LISTED RECORDS
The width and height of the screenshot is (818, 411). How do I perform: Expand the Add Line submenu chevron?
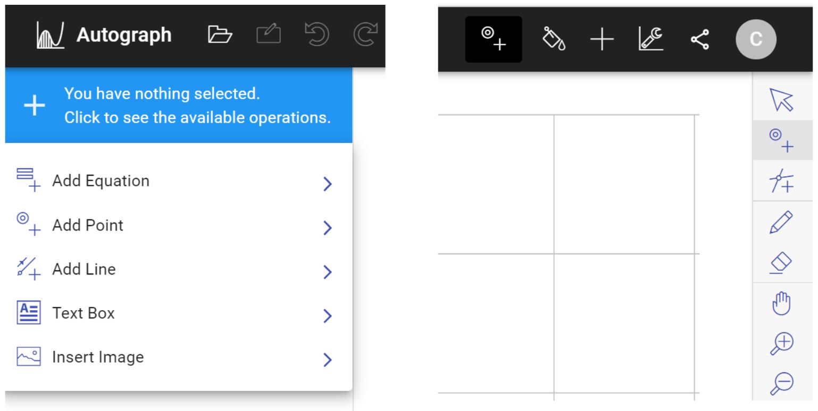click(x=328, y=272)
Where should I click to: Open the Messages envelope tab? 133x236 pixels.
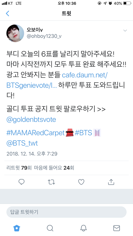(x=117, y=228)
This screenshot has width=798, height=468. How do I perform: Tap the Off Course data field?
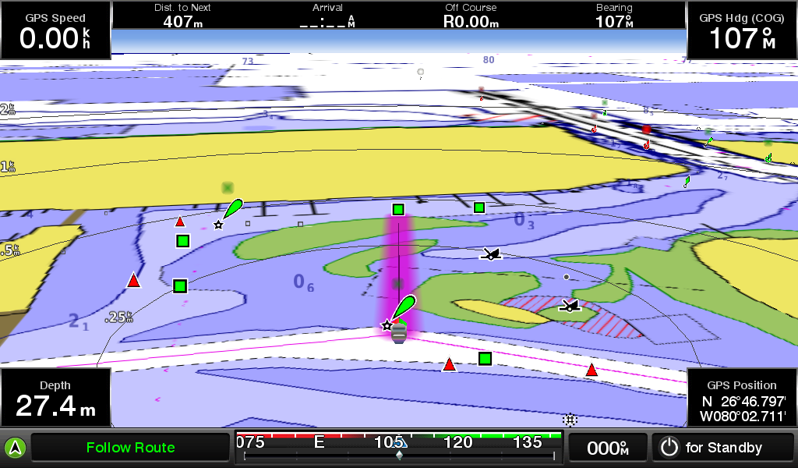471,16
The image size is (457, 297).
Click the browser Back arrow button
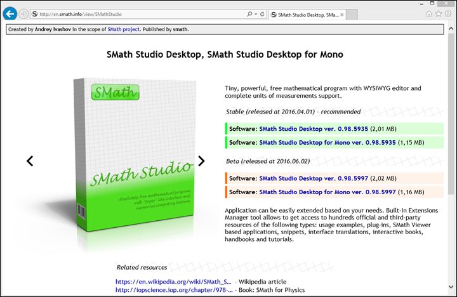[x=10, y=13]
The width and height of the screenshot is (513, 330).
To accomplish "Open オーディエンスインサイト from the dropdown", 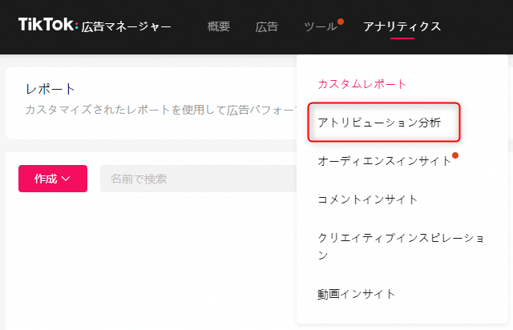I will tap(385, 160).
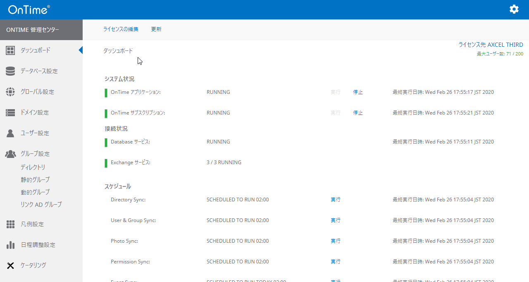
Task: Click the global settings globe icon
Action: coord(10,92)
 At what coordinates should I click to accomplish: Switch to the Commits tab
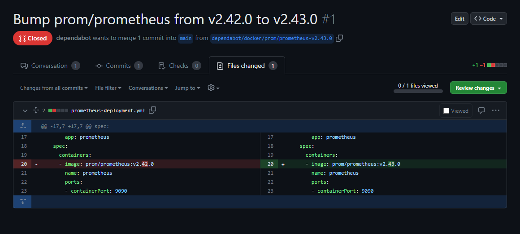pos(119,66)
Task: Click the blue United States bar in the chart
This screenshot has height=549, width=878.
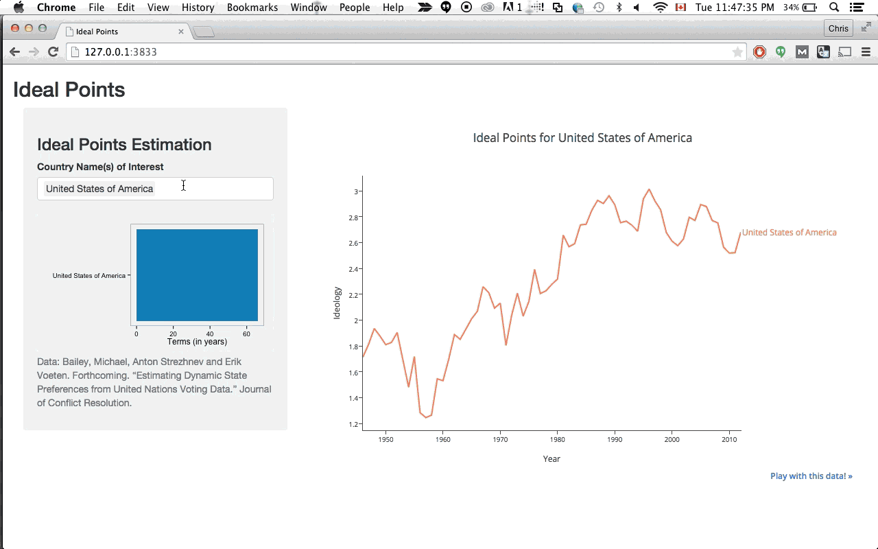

TASK REQUIREMENTS
Take the records above from their first line through the line with "The image size is (457, 297)." and set those lines down word for word, minus the pictures.

RESPONSE BELOW
The width and height of the screenshot is (818, 411). How do I perform: Expand the Add Line submenu chevron?
click(x=328, y=272)
Where should I click to: Open the Messages envelope tab? 133x236 pixels.
(x=117, y=228)
This screenshot has width=798, height=468. How do I perform: Tap the Off Course data field?
471,16
The image size is (457, 297).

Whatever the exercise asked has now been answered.